▶ **Written problem**
Copy the listing below word for word, leaving out the pictures.

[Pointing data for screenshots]
-------------------------

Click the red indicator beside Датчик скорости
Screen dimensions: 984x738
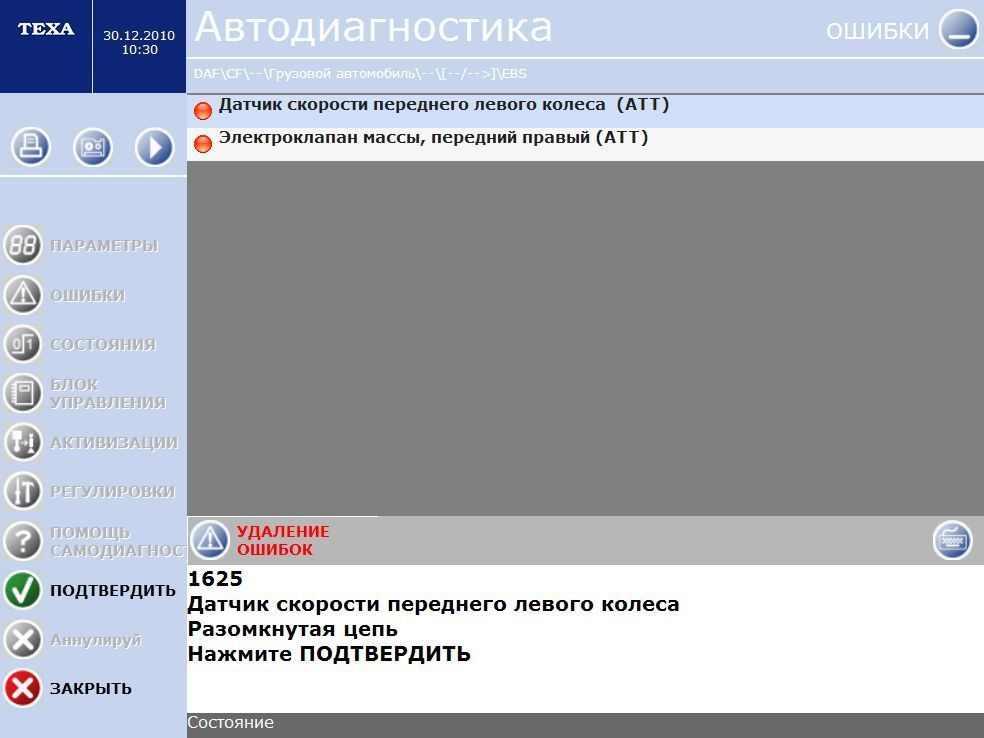point(203,111)
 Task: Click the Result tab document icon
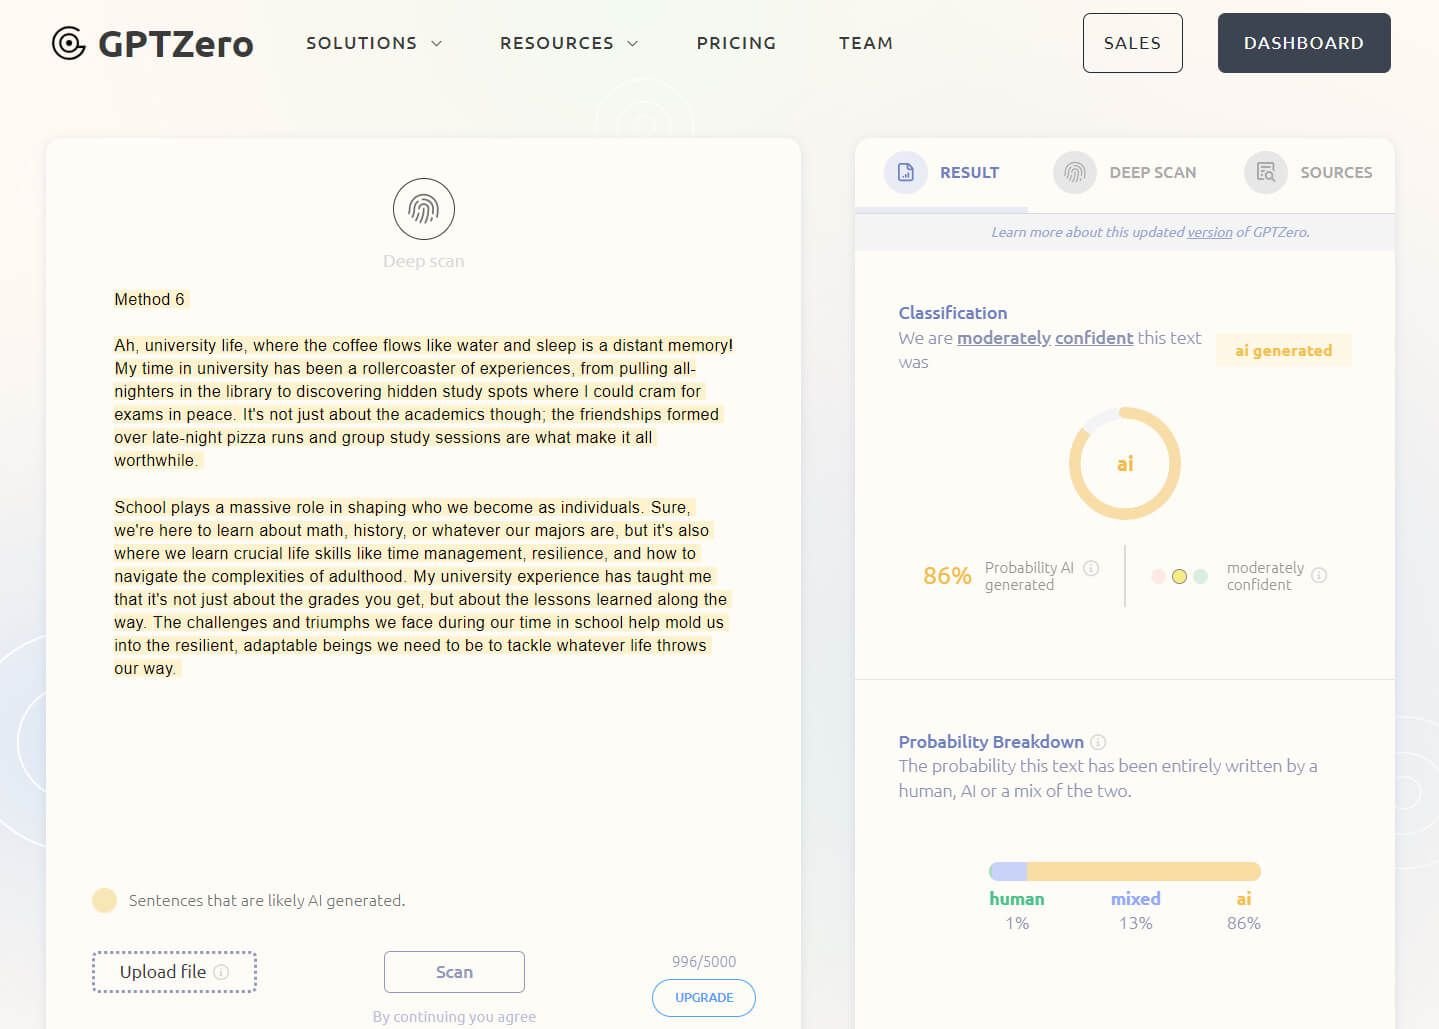tap(906, 172)
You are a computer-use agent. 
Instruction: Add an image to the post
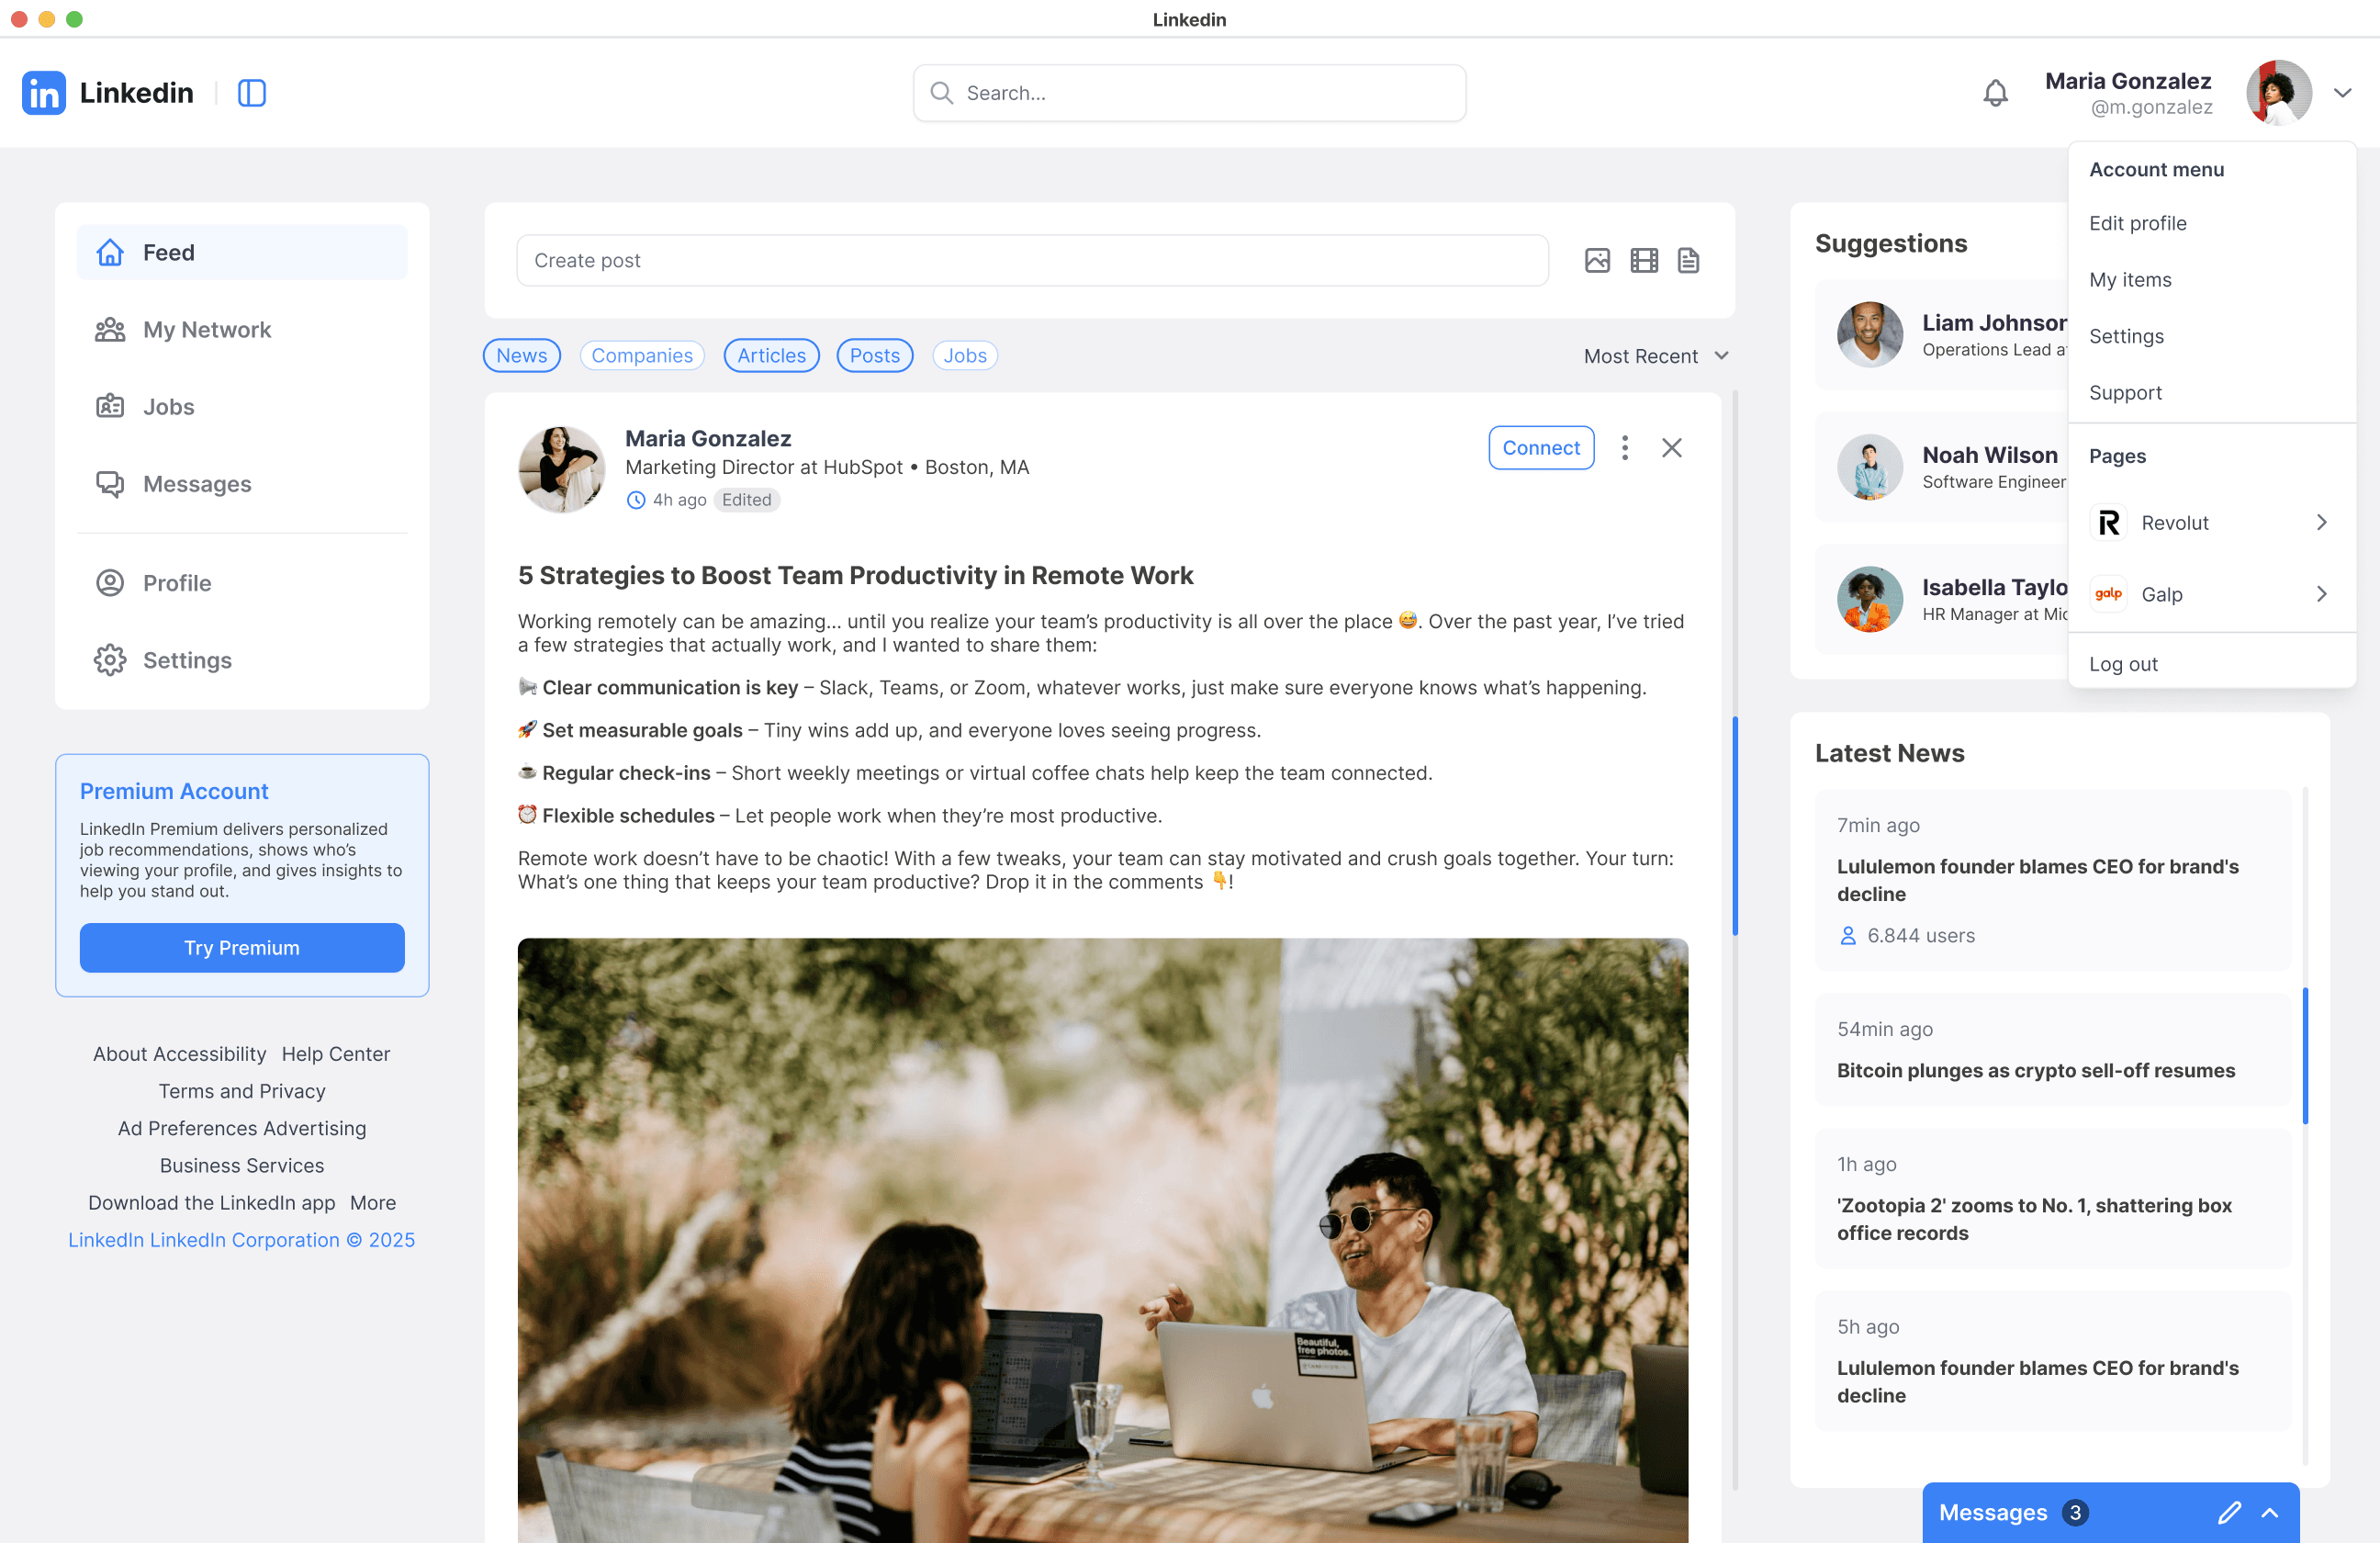[1597, 261]
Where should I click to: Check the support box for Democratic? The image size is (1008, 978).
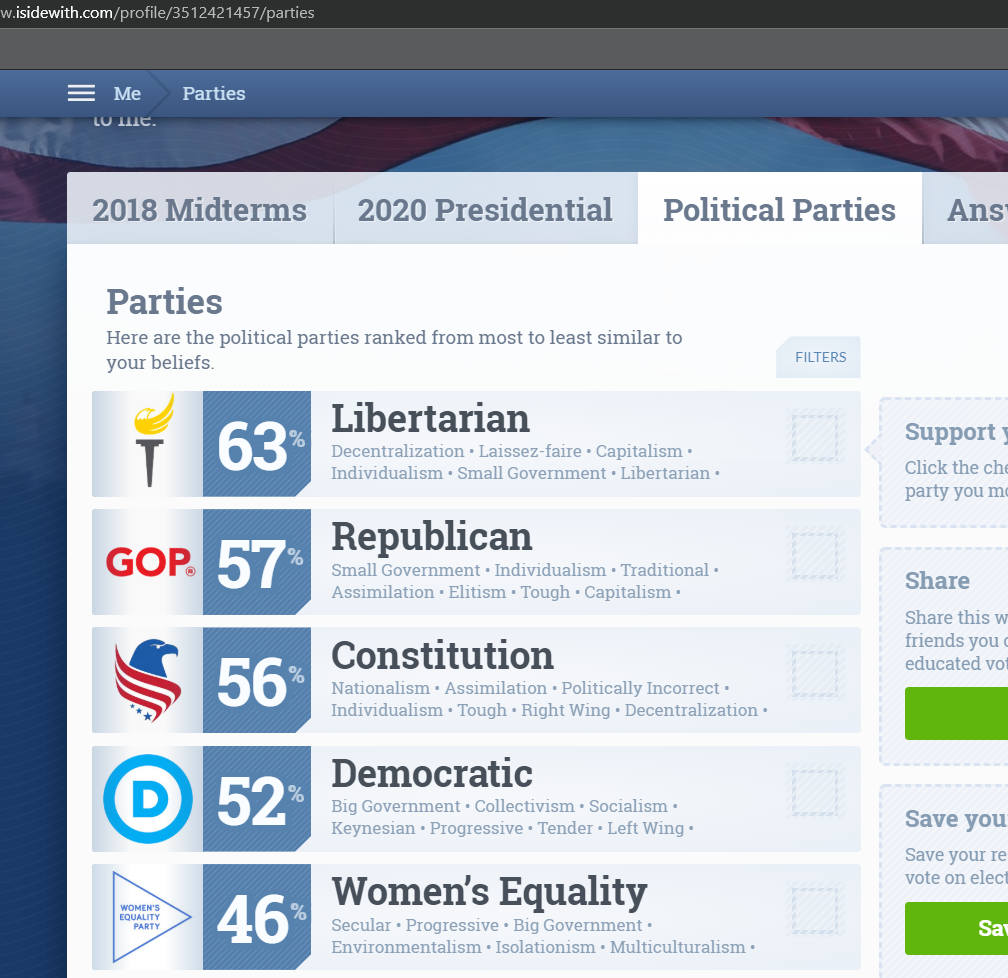[814, 792]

-------------------------

▶ **Result of this exercise**
Click the red indicator beside Датчик скорости
Screen dimensions: 984x738
point(203,111)
 Task: Click the Result tab document icon
tap(906, 172)
You are a computer-use agent. 
Instruction: Add an image to the post
[1597, 261]
Where should I click to: Check the support box for Democratic? The image size is (1008, 978).
[814, 792]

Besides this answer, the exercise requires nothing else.